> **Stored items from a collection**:
=== Section Start ===
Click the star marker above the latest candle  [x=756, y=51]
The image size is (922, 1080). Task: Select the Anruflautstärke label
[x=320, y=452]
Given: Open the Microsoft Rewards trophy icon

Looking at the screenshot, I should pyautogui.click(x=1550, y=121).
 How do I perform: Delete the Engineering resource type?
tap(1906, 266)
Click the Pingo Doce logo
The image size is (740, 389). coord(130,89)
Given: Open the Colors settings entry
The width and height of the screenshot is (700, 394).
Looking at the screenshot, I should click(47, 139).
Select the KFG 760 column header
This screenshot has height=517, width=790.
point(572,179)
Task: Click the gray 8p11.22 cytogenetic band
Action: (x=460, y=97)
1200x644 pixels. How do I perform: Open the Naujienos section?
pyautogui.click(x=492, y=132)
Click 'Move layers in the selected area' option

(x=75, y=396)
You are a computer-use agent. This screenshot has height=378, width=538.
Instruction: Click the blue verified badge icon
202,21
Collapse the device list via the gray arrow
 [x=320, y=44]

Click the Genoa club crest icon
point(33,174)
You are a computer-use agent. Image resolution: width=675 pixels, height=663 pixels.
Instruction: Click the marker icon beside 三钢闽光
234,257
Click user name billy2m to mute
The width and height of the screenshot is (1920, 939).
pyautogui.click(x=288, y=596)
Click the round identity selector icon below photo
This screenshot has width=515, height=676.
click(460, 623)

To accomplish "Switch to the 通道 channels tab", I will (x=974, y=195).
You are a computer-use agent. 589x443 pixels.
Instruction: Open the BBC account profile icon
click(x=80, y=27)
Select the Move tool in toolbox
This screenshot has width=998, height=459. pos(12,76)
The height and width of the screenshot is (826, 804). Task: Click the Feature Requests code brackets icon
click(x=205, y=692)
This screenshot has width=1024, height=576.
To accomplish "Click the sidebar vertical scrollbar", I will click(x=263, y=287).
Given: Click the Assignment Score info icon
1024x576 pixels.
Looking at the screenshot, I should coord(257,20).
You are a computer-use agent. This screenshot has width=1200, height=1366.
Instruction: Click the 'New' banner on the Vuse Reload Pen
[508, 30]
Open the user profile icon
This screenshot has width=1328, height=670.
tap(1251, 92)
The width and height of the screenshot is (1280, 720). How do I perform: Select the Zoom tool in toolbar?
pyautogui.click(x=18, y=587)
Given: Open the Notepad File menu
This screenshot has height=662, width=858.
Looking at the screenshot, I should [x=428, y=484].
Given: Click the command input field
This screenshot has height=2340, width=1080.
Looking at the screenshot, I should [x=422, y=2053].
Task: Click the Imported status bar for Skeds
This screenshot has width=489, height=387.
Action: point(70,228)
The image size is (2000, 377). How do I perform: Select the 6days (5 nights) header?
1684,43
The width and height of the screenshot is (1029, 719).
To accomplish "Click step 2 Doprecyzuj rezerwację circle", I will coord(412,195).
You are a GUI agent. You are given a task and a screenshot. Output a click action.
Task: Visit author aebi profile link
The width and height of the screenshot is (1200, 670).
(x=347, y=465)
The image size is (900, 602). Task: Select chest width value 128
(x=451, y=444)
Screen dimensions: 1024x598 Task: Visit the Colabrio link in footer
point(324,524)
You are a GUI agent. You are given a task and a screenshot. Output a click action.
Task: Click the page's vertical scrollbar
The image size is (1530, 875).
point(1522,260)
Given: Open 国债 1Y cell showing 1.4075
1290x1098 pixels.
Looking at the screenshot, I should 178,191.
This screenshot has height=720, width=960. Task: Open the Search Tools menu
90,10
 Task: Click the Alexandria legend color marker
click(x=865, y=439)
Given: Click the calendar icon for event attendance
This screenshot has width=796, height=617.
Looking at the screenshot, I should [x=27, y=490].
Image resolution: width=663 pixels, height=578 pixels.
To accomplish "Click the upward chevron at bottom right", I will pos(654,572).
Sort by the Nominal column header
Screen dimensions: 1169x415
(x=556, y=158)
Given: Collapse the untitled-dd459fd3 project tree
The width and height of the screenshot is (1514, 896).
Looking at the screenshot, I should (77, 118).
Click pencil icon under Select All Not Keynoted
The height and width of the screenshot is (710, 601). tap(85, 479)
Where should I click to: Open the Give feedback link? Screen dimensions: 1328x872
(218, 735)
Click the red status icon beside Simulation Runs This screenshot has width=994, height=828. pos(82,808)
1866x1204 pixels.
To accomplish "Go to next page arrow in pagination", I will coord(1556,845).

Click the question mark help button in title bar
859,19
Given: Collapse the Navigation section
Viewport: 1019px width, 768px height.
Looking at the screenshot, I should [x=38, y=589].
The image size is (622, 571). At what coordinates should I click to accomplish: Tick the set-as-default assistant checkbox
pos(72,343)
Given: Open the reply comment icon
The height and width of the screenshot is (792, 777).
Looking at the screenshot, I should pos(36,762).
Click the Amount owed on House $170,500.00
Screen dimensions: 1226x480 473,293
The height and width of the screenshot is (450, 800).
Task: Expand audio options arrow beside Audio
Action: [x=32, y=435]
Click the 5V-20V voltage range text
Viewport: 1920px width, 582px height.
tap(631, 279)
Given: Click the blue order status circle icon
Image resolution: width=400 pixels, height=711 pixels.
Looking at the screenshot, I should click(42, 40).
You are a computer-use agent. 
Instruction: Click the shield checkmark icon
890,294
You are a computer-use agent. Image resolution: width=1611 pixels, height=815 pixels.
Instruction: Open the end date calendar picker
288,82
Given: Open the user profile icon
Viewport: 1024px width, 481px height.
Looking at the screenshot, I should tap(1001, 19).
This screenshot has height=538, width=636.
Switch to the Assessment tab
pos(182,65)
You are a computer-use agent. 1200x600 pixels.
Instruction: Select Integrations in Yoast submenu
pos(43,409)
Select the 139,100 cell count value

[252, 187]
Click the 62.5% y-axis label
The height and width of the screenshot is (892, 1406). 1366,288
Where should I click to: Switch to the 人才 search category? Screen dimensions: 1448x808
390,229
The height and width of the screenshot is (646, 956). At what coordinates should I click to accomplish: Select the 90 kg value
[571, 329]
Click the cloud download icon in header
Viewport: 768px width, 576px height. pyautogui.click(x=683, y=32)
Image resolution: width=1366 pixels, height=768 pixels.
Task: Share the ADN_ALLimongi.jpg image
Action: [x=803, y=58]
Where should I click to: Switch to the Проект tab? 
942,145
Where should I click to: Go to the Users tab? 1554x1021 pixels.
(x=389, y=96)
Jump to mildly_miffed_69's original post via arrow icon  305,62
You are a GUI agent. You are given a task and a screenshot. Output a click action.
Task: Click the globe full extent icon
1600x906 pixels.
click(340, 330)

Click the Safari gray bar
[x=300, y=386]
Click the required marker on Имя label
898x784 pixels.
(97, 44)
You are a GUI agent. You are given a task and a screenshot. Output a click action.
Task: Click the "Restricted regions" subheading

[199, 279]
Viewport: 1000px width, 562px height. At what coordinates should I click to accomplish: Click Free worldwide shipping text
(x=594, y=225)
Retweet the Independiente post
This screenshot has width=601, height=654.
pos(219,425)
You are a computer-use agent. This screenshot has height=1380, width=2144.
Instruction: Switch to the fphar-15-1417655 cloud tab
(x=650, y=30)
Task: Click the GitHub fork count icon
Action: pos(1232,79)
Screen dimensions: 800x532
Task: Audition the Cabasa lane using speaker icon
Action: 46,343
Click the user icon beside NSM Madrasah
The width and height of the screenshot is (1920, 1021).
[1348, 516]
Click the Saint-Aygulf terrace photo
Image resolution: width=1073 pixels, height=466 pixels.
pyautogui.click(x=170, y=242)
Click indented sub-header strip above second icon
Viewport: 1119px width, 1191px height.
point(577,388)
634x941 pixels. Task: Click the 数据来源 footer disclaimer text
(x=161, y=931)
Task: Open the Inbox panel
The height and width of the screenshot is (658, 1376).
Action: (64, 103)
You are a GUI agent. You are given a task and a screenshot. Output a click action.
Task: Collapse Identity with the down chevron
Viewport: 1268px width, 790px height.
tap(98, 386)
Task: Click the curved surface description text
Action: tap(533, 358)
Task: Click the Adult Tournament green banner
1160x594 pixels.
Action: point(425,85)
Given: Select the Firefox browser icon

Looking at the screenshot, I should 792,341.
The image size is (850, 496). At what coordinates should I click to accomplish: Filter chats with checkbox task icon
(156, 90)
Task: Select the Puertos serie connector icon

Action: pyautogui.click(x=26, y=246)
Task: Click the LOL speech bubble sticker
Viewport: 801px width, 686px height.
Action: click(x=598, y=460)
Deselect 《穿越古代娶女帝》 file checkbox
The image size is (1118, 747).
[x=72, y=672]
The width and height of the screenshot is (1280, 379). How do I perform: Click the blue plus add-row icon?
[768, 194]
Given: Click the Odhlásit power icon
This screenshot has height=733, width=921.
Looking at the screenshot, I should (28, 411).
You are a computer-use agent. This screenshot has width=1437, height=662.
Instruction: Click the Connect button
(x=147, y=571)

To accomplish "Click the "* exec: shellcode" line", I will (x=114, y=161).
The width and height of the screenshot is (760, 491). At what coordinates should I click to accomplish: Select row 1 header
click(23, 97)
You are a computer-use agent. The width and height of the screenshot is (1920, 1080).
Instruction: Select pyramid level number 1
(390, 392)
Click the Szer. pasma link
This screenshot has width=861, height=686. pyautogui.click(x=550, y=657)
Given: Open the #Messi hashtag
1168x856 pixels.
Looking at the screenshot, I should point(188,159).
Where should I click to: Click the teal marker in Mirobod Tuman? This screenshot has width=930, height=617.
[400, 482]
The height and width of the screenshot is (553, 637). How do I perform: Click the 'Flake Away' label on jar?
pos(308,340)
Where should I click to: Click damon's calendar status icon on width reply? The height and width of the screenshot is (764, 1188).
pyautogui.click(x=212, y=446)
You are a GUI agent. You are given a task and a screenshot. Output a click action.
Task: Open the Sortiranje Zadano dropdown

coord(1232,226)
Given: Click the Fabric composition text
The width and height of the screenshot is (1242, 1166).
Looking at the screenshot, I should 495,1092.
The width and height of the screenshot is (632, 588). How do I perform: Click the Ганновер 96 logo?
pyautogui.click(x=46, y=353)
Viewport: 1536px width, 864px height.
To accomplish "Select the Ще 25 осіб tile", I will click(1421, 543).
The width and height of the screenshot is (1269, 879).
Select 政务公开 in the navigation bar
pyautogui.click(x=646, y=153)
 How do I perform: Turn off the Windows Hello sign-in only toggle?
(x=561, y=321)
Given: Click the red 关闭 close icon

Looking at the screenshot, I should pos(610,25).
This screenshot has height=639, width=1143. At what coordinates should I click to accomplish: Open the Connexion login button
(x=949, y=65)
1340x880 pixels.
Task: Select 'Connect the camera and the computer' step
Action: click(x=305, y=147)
=== Section End ===
> **Task directions**: Begin with the line above that has "1866x1204 pixels." and continue through the line that has "Given: Open the reply comment icon", setting each one down exactly. Stop there.

> **Result below**:
1866x1204 pixels.
To accomplish "Go to next page arrow in pagination", I will coord(1556,845).

Click the question mark help button in title bar
859,19
Given: Collapse the Navigation section
Viewport: 1019px width, 768px height.
Looking at the screenshot, I should [x=38, y=589].
The image size is (622, 571). At what coordinates should I click to accomplish: Tick the set-as-default assistant checkbox
pos(72,343)
Given: Open the reply comment icon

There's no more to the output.